We will calcualte the frequency, recency and monetary values in the following way: ```{r} #dplyr frm_tbl_initial <- orders %>% group_by(client_id) %>% summarise(order_frequency = n(), # amount of products order_recency = min(reporting_date - order_date), # days since last order order_monetary = sum(money_spent)) # total amount spent head(frm_tbl_initial) ``` Order recency is a time object (days), which can cause errors later.
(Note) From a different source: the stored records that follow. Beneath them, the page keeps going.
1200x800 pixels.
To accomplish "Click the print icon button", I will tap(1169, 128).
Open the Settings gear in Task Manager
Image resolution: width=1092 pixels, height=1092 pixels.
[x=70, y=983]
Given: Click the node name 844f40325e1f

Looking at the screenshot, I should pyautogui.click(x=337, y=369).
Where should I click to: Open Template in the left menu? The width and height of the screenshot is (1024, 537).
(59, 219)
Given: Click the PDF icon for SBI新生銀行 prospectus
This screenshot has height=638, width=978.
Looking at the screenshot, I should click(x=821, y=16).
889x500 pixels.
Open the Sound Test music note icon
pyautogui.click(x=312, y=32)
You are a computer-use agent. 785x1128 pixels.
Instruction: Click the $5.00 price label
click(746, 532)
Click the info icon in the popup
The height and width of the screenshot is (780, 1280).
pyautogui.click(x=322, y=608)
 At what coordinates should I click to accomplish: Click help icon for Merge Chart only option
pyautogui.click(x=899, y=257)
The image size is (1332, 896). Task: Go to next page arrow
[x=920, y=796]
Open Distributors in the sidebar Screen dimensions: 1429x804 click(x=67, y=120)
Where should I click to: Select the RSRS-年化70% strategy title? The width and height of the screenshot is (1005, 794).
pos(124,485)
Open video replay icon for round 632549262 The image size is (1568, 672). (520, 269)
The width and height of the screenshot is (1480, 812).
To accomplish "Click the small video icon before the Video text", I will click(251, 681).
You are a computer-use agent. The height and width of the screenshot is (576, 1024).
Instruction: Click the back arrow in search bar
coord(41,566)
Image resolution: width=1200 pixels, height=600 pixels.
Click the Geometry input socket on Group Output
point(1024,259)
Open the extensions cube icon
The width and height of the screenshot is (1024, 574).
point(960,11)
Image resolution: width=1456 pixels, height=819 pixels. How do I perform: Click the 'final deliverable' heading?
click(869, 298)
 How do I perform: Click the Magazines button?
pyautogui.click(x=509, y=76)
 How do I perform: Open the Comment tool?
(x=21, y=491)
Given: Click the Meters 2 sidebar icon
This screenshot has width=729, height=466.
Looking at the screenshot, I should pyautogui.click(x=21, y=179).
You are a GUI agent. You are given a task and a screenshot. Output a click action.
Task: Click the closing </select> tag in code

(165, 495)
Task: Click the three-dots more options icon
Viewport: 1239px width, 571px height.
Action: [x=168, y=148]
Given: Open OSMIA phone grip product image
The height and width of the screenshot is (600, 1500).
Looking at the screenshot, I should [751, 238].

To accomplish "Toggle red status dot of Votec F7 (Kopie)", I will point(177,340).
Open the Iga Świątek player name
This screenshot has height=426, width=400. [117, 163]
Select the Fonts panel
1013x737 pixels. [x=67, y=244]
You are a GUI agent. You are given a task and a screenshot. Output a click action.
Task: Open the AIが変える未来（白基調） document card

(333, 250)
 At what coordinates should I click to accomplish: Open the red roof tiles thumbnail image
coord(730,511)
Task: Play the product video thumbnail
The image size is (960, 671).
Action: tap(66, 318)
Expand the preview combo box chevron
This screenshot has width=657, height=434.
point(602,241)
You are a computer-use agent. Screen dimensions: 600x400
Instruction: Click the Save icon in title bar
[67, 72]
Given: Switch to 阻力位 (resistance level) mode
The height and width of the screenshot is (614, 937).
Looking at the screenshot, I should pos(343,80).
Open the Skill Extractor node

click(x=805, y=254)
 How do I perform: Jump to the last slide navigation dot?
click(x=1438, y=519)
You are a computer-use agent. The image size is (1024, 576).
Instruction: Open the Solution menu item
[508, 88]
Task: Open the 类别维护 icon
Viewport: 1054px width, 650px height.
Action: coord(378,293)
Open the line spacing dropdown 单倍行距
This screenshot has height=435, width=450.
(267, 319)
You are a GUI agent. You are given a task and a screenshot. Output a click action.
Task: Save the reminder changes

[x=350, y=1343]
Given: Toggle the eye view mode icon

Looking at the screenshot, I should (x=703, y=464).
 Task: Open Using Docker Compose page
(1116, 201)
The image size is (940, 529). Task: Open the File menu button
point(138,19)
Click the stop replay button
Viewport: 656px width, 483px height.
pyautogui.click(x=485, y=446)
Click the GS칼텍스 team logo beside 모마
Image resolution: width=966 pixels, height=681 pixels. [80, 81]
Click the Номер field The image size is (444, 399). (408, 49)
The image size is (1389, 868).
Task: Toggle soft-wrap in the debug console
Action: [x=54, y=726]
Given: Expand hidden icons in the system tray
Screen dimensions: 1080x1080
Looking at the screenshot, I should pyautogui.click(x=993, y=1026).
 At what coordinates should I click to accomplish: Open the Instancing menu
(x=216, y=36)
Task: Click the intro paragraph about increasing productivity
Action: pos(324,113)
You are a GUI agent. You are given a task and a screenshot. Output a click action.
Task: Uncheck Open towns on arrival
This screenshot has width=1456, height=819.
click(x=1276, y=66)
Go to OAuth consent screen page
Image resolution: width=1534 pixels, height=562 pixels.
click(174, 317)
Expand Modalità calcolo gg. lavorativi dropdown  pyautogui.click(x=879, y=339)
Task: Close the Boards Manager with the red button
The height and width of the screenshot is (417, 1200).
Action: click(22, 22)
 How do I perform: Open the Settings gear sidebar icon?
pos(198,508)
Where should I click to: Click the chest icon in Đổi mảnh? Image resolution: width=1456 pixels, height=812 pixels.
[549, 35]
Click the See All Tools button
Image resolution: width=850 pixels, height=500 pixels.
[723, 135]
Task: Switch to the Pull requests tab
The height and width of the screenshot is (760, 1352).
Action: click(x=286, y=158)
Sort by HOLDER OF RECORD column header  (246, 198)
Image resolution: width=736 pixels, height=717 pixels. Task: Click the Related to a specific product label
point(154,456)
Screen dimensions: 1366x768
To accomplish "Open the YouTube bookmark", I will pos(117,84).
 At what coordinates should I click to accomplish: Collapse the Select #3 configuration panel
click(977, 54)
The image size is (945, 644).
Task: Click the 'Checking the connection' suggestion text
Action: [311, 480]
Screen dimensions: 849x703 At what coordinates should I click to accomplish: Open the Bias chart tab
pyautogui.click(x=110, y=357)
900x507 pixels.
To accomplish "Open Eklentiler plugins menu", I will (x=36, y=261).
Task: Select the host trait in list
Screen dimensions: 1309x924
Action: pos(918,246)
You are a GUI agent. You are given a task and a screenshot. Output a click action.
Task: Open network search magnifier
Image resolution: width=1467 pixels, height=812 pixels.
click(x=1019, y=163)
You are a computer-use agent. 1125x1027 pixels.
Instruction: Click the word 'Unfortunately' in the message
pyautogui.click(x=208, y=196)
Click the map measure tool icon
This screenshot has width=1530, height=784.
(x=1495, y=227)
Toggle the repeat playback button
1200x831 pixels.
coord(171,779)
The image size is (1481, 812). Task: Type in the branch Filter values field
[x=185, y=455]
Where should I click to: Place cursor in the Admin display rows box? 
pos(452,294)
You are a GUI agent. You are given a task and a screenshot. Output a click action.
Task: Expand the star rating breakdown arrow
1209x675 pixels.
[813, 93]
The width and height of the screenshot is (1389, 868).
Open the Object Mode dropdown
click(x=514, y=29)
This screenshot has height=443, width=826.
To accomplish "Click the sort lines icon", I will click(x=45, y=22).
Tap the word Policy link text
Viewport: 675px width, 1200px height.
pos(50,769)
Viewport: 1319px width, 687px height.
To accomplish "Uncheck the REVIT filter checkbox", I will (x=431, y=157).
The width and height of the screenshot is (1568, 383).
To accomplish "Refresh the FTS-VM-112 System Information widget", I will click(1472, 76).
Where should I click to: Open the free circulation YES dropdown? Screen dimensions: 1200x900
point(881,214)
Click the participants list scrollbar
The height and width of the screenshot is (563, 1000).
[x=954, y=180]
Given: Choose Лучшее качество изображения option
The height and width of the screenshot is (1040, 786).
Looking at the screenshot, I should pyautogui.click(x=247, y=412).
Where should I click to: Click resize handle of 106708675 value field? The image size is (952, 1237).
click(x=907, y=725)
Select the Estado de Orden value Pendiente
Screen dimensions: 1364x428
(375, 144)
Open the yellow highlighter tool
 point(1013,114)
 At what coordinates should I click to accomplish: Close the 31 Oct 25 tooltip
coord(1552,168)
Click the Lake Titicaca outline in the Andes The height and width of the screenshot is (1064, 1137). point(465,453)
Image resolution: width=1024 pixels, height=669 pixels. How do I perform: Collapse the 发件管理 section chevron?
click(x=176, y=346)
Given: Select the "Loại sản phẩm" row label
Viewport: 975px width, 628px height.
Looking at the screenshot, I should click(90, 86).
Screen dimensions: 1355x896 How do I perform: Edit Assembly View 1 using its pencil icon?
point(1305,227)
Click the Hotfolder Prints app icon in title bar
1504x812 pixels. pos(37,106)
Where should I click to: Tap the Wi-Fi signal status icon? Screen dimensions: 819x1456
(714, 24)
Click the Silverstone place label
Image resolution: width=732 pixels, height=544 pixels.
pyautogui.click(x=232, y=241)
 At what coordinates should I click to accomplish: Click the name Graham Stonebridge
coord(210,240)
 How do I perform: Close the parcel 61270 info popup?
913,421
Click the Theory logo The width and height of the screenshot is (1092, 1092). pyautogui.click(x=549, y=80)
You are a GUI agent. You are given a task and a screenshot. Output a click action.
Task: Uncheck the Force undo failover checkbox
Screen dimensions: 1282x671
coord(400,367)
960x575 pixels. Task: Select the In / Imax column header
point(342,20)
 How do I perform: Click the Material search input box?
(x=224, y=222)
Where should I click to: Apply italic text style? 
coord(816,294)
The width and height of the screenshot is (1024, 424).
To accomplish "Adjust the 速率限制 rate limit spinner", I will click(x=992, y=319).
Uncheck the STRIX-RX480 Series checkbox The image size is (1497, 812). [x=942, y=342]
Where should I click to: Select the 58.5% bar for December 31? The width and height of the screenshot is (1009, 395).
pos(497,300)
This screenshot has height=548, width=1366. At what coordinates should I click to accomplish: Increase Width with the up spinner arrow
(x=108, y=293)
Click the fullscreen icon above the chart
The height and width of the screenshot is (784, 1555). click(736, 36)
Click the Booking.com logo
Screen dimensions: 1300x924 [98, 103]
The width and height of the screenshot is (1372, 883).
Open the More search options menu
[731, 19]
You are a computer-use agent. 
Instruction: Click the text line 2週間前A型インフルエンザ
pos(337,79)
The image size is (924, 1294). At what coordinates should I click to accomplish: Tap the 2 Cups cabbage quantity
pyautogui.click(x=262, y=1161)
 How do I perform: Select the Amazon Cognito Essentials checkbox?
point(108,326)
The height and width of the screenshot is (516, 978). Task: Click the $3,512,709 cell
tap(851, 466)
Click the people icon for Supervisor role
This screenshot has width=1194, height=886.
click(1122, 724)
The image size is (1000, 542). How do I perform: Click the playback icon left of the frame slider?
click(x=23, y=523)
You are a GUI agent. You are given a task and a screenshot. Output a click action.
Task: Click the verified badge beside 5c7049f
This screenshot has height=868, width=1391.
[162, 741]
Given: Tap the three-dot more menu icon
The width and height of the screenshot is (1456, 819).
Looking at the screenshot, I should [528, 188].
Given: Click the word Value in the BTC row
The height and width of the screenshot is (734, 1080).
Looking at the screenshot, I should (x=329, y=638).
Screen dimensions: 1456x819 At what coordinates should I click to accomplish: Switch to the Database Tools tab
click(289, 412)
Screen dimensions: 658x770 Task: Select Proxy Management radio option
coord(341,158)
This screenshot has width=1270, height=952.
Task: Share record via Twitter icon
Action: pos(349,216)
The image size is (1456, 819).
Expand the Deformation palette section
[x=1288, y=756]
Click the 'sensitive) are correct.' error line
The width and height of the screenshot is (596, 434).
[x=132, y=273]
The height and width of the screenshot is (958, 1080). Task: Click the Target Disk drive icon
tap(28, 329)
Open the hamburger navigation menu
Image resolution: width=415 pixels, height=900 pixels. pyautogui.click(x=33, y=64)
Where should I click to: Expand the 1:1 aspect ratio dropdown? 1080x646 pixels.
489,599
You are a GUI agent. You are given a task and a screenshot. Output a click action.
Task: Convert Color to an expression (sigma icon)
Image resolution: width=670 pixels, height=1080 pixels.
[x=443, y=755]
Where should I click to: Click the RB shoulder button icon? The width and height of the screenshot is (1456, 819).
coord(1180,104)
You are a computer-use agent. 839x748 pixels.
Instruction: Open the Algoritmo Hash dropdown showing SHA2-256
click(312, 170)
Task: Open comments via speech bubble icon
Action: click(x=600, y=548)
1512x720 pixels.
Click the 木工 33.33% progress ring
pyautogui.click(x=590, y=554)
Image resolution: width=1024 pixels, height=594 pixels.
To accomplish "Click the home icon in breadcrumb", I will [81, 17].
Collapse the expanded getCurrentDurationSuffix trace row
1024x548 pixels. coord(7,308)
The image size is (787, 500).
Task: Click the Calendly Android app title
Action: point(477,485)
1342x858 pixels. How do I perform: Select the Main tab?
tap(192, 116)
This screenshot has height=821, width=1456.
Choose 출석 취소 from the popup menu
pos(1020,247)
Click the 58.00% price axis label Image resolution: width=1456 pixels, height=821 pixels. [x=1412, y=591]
We need to transform it into numeric value: ```{r} class(frm_tbl_initial$order_recency) # checks type of the variable frm_tbl_initial$order_recency <- as.numeric(frm_tbl_initial$order_recency) class(frm_tbl_initial$order_recency) ``` We will investigate the distribution of the values in our RFM calculations: ```{r} #ggplot2 ggplot(frm_tbl_initial, aes(x=order_recency)) + geom_histogram(fill='#8b3840', color='grey60', binwidth = 1) + theme_bw() ggplot(frm_tbl_initial, aes(x=order_frequency)) + geom_histogram(fill='#8b3840', color='grey60', binwidth = 1) + theme_bw() ```
Task: Demonstrate the code for the histogram of the monetary values
```{r echo=FALSE} ggplot(frm_tbl_initial, aes(x=order_monetary)) + geom_histogram(fill='#8b3840', color='grey60') + theme_bw() ``` Now, we need to define the limits of our RFM values and divide these intervals into bins. There are, again, many ways to proceed. We will use our **domain knowledge** and define cut points manually. However, we can define bins using quantiles, using equal intervals in terms of values or equal intervals in terms of number of observations in each bin.
Note. ```cut_interval``` makes n groups with equal range, ```cut_number``` makes n groups with (approximately) equal numbers of observations. ```cut``` function allows to specify cutting points manually.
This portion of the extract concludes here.